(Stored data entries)
┌──

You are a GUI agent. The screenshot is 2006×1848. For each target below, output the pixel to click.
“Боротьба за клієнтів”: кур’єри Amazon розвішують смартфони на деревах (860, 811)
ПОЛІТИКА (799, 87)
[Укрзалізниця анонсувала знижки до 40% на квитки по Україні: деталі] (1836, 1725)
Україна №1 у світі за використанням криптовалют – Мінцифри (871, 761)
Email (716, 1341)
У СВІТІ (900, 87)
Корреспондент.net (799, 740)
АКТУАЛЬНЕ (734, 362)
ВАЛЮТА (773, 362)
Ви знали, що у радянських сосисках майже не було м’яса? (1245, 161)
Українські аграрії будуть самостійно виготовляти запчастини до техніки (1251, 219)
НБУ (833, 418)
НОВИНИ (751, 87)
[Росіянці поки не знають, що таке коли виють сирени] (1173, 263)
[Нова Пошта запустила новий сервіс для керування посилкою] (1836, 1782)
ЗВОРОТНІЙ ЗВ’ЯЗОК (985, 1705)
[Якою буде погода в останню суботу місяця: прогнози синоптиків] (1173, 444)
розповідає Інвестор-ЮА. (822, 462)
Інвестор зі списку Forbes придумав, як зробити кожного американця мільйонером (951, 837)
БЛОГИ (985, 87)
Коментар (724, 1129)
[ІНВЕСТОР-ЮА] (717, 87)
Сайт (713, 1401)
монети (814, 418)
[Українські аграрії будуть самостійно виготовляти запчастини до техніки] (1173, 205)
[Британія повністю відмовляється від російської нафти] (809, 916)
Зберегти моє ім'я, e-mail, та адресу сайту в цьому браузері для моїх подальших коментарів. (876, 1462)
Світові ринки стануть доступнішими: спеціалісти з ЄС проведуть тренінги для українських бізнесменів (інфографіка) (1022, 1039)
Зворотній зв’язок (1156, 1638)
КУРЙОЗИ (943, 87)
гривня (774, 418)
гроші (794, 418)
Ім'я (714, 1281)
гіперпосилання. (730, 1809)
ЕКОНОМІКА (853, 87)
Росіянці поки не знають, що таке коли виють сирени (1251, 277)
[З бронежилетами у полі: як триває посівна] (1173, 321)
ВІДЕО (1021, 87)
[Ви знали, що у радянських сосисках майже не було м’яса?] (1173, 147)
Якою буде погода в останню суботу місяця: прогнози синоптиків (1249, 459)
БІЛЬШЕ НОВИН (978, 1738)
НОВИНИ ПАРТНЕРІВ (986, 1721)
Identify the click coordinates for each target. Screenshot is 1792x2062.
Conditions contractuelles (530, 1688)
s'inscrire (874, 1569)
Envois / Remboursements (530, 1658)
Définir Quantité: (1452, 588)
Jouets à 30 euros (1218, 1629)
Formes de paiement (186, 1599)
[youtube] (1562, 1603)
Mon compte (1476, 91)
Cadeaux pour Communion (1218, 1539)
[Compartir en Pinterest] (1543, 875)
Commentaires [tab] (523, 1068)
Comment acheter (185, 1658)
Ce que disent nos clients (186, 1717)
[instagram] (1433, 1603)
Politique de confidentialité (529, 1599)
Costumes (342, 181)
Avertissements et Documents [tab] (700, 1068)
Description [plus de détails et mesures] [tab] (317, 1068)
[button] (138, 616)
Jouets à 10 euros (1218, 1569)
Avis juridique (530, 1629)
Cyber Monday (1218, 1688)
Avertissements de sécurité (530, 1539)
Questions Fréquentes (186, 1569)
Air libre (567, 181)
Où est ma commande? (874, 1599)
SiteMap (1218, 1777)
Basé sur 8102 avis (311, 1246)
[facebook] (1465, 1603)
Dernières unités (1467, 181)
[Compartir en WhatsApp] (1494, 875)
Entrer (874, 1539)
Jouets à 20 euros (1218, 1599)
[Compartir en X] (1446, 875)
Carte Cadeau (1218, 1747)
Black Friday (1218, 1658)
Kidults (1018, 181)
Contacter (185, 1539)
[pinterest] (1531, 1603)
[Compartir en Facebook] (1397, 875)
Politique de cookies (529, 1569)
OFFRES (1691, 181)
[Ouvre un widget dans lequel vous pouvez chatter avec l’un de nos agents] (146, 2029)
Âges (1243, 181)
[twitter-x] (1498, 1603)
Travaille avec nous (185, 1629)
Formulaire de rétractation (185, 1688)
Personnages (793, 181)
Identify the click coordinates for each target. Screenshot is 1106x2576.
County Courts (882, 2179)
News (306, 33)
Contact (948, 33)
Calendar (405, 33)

└──

WHAT THE TASK ASKS :: Repeat, without changes, every line from the one that contains "Âges (1243, 181)" through the final line of the data.

EXERCISE RESPONSE ::
Âges (1243, 181)
[twitter-x] (1498, 1603)
Travaille avec nous (185, 1629)
Formulaire de rétractation (185, 1688)
Personnages (793, 181)
Identify the click coordinates for each target. Screenshot is 1106x2576.
County Courts (882, 2179)
News (306, 33)
Contact (948, 33)
Calendar (405, 33)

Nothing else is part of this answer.